◆ TRECHO SELECIONADO ◆

Quando a gente está disposto a vencer a si próprio, dizem Santo Agostinho e São Luís no item 495 de “O Livro dos Espíritos”, a ajuda do anjo guardião ganha muito em eficiência, e nós vamos nos vencendo. Mas exigiu muito esforço de minha parte pedir desculpas em público, o orgulho é um vício forte dos Espíritos de terceira ordem. Não se vencem os vícios sem muito esforço. E quem não se esforça se acomoda, e acaba cultivando a inveja, o ciúme, a mágoa, a revolta, o orgulho, o egoísmo, e quando isso acontece nós vamos criando as condições para não sair da terceira ordem. Só há um jeito de sair: eliminando todas as emoções ruins.
E o filósofo continua:
“Foi assim que cheguei a me conhecer e a ver o que em mim precisava de reforma”.
Então é um processo de solilóquio, conversando com a própria consciência, buscando identificar em si defeitos, erros, condutas equivocadas que tenha tido naquele dia, sem entrar naquele estado de consciência de culpa, nada disso. Simplesmente uma análise tranquila do dia, buscando se conhecer.

◆ LISTA DE TAREFAS ◆
**A.** Diga se cada afirmação a seguir está de acordo com o trecho. Responda sim ou não e cite literalmente as palavras do trecho que decidem a resposta. (i) Os vícios podem ser vencidos sem muito esforço. (ii) O orgulho é um vício forte dos Espíritos de terceira ordem. (iii) A análise do dia deve ser feita em estado de consciência de culpa.
**B.** Resuma o trecho em duas frases.
**C.** Transcreva do trecho, sem nenhuma alteração, a parte que começa em "E o filósofo" e segue até "buscando se conhecer.".

◆ DADOS FORNECIDOS ◆
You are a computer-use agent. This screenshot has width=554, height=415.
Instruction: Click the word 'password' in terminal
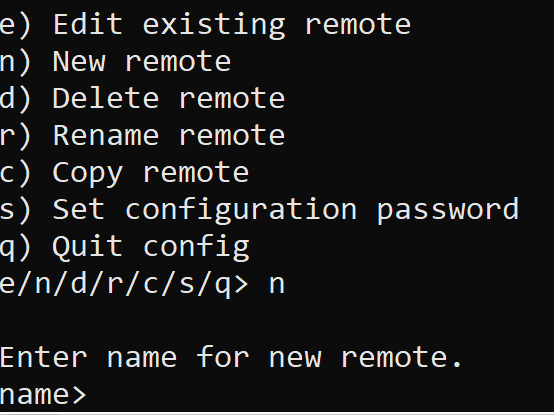coord(448,211)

◆ SOLUÇÕES ◆
**A.**
(i) Não: "Não se vencem os vícios sem muito esforço."
(ii) Sim: "o orgulho é um vício forte dos Espíritos de terceira ordem"
(iii) Não: "sem entrar naquele estado de consciência de culpa, nada disso"

**B.** Segundo o item 495 de “O Livro dos Espíritos”, a ajuda do anjo guardião ganha eficiência quando a pessoa está disposta a vencer a si própria. Vencer vícios como o orgulho exige muito esforço, e só se sai da terceira ordem eliminando todas as emoções ruins, o que se busca por meio de um solilóquio com a própria consciência: uma análise tranquila do dia, sem culpa, para identificar defeitos e erros e se conhecer.

**C.**
E o filósofo continua:
“Foi assim que cheguei a me conhecer e a ver o que em mim precisava de reforma”.
Então é um processo de solilóquio, conversando com a própria consciência, buscando identificar em si defeitos, erros, condutas equivocadas que tenha tido naquele dia, sem entrar naquele estado de consciência de culpa, nada disso. Simplesmente uma análise tranquila do dia, buscando se conhecer.